MN: We hope so, we hope that the song, the record, has a life of its own whether it is associated with Johnny Hates Jazz or not. We think it is kind of going to go where we are hoping and that people will hear it and won't even care who it is. They'll just enjoy it.


Q: Researching this interview, we found that there is a popular women's fashion brand called Johnny Hates Jazz created by a South Korean designer called Choi Ji Hyung. Do you guys own the rights to that name and has that been an issue for you?

MN: How long have you got?

CD: We do own the rights to that name, we are aware of it, and as Mike said, we could go into some detail about that because as far as we are concerned that is entirely wrong and we have actually taken legal measures.

MN: Well, we had to. Several years ago we discovered (that the brand was using the band's name) and then we looked into it and we had to do something about it. Apparently, the designer was a fan so you could take it as a compliment but then when you realize what they were trying to do then it isn't a compliment.

When we heard about it we contacted them and didn't get anywhere so we called our lawyer up, big, big, big-time lawyer in New York, she's a copyright expert, and she found out that they were registering it in Paris and New York and they were registering it everywhere so, in other words, we could go and do a gig and not be able to sell any t-shirts, in theory.

(In the end) we just stopped. You have to pay a ton of money to lawyers to put a stop to it and it was a waste of time and money for everyone.

CD: And the thing is, she is talented and we don't want to harm her at all. It's not a personal thing.

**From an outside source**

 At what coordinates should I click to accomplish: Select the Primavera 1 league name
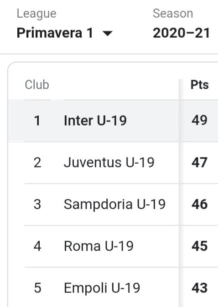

We approached them and they didn't want to talk. It's a bit of an odd one. They backed off and said we are going to change the name and went quiet for a year then bang, Johnny Hates Jazz was back as a fashion label. They were just banking on us just backing off.

Q: Now, on a more light-hearted note, the final question is does Johnny still hate jazz?

MN: Funny you should ask that, but about a year ago I had a coffee with Johnny (Mike's brother-in-law and the person who inspired the band's name after he yanked a jazz record off the turntable and broke it). He admitted that he had just bought a Miles Davis album, and that is absolutely true. So, I guess you could now say Johnny only moderately dislikes it. He's not breaking records over his knee anymore. He is older and wiser.